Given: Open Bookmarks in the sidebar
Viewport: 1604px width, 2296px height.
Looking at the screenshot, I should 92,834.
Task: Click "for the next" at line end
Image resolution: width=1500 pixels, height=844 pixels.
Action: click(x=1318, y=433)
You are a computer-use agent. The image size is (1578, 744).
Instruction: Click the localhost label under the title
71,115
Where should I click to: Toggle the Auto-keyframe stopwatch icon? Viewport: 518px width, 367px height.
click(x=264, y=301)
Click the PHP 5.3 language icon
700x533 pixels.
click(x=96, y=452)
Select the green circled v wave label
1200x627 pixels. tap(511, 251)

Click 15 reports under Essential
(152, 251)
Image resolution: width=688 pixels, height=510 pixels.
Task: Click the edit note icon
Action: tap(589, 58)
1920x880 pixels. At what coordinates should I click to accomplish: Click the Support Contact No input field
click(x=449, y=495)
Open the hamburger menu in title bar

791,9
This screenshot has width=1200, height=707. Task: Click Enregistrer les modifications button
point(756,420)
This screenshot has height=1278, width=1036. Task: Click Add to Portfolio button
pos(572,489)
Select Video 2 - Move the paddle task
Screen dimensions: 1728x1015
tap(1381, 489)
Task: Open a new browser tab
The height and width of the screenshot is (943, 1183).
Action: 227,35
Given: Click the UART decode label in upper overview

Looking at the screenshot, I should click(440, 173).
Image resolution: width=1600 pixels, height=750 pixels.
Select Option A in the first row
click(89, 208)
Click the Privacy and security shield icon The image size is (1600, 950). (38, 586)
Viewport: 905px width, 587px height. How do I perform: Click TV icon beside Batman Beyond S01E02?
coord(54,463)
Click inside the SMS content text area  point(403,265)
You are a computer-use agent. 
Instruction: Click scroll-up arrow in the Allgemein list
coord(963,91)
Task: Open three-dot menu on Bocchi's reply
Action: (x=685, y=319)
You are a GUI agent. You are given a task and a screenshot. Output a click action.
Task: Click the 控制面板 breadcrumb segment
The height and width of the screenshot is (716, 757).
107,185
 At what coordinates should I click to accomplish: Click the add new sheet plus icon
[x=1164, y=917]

##########

Restate the material word for word so that no line differs from the original.

Given: Open Bookmarks in the sidebar
Viewport: 1604px width, 2296px height.
Looking at the screenshot, I should 92,834.
Task: Click "for the next" at line end
Image resolution: width=1500 pixels, height=844 pixels.
Action: click(x=1318, y=433)
You are a computer-use agent. The image size is (1578, 744).
Instruction: Click the localhost label under the title
71,115
Where should I click to: Toggle the Auto-keyframe stopwatch icon? Viewport: 518px width, 367px height.
click(x=264, y=301)
Click the PHP 5.3 language icon
700x533 pixels.
click(x=96, y=452)
Select the green circled v wave label
1200x627 pixels. tap(511, 251)

Click 15 reports under Essential
(152, 251)
Image resolution: width=688 pixels, height=510 pixels.
Task: Click the edit note icon
Action: tap(589, 58)
1920x880 pixels. At what coordinates should I click to accomplish: Click the Support Contact No input field
click(x=449, y=495)
Open the hamburger menu in title bar

791,9
This screenshot has width=1200, height=707. Task: Click Enregistrer les modifications button
point(756,420)
This screenshot has height=1278, width=1036. Task: Click Add to Portfolio button
pos(572,489)
Select Video 2 - Move the paddle task
Screen dimensions: 1728x1015
tap(1381, 489)
Task: Open a new browser tab
The height and width of the screenshot is (943, 1183).
Action: 227,35
Given: Click the UART decode label in upper overview

Looking at the screenshot, I should click(440, 173).
Image resolution: width=1600 pixels, height=750 pixels.
Select Option A in the first row
click(89, 208)
Click the Privacy and security shield icon The image size is (1600, 950). (38, 586)
Viewport: 905px width, 587px height. How do I perform: Click TV icon beside Batman Beyond S01E02?
coord(54,463)
Click inside the SMS content text area  point(403,265)
You are a computer-use agent. 
Instruction: Click scroll-up arrow in the Allgemein list
coord(963,91)
Task: Open three-dot menu on Bocchi's reply
Action: (x=685, y=319)
You are a GUI agent. You are given a task and a screenshot. Output a click action.
Task: Click the 控制面板 breadcrumb segment
The height and width of the screenshot is (716, 757).
107,185
 At what coordinates should I click to accomplish: Click the add new sheet plus icon
[x=1164, y=917]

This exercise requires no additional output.